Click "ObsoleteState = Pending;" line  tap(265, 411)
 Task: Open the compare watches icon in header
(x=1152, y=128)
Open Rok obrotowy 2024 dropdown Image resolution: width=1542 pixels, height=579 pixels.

* * *

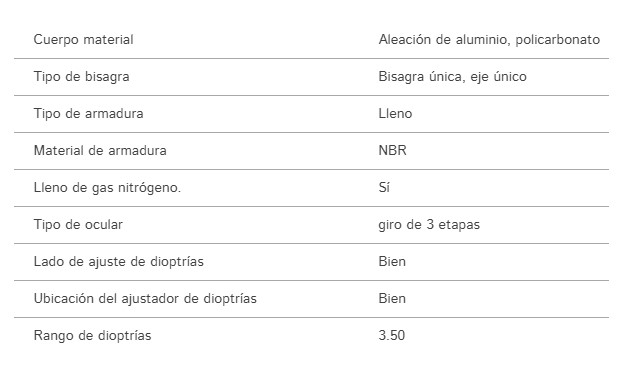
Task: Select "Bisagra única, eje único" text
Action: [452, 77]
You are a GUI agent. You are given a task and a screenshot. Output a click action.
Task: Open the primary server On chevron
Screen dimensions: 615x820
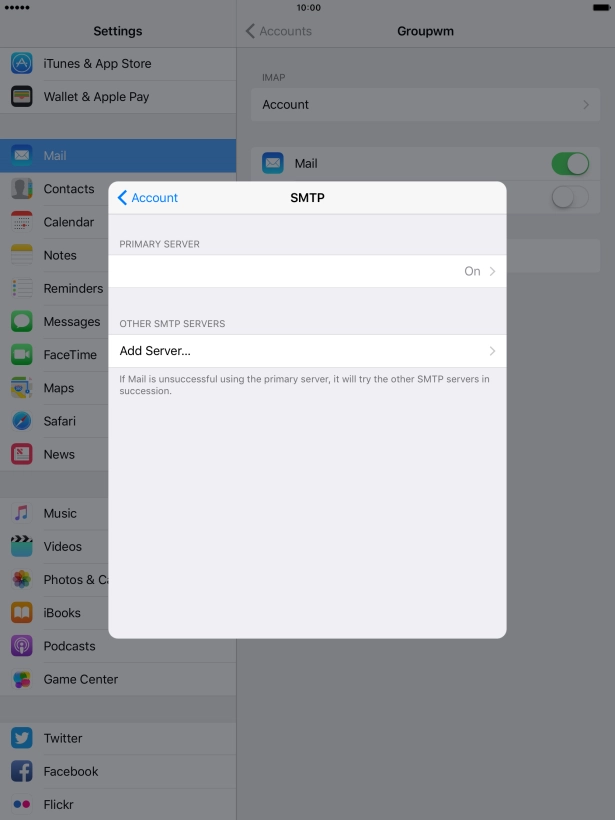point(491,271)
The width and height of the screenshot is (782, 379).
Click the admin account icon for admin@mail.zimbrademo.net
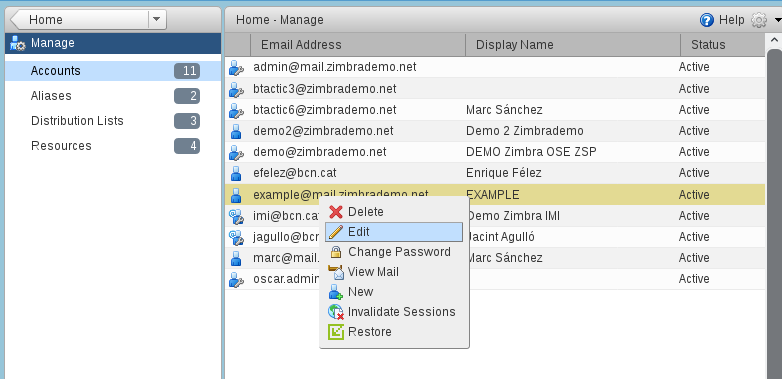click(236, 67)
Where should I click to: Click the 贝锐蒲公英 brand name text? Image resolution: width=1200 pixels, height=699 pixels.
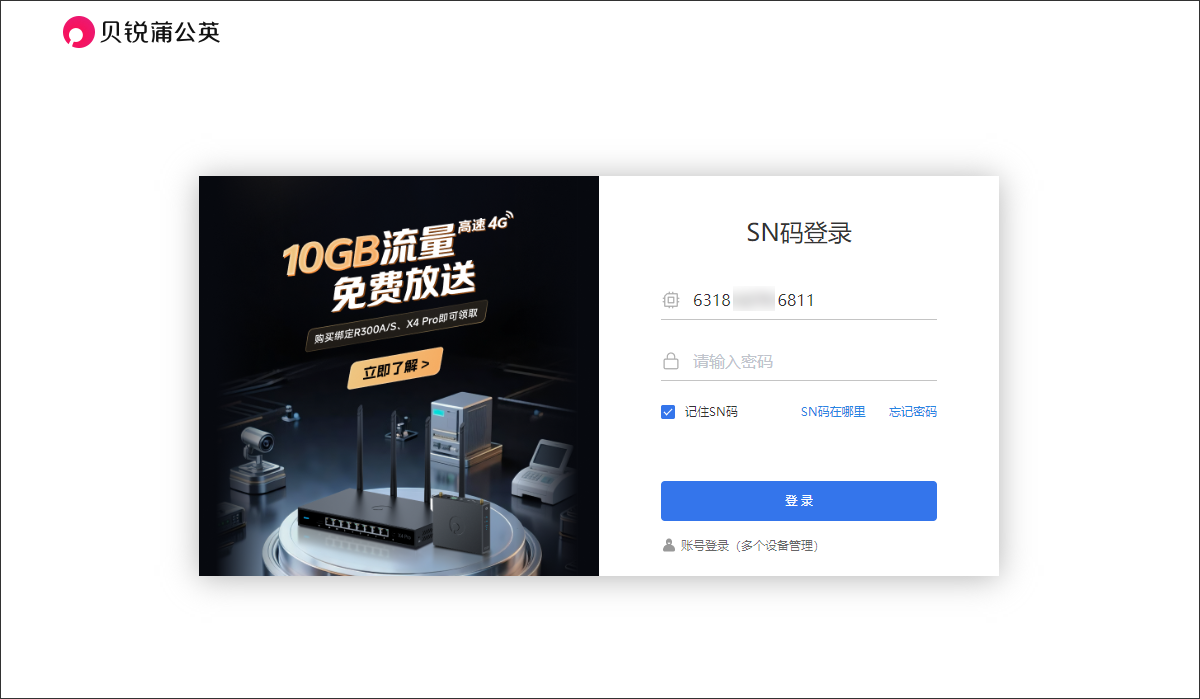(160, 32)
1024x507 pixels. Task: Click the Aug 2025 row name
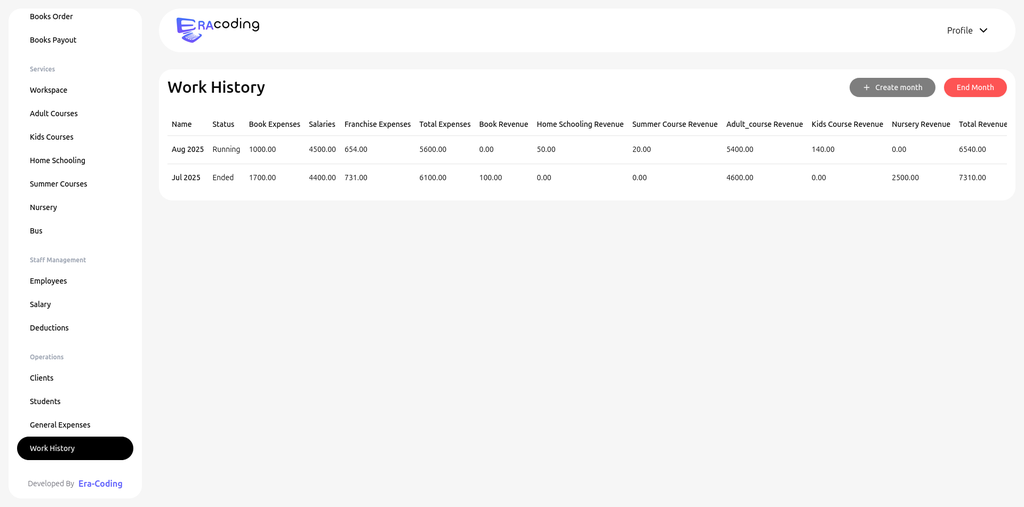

Problem to solve
Leave the pictures out, and transcribe exactly the lines above starting at the one that contains "The width and" and ending at the one that contains "1024x507 pixels. Task: Click".

Your solution
The width and height of the screenshot is (782, 379).
Click the admin account icon for admin@mail.zimbrademo.net
click(236, 67)
Where should I click to: Click the 贝锐蒲公英 brand name text? Image resolution: width=1200 pixels, height=699 pixels.
(160, 32)
1024x507 pixels. Task: Click the Aug 2025 row name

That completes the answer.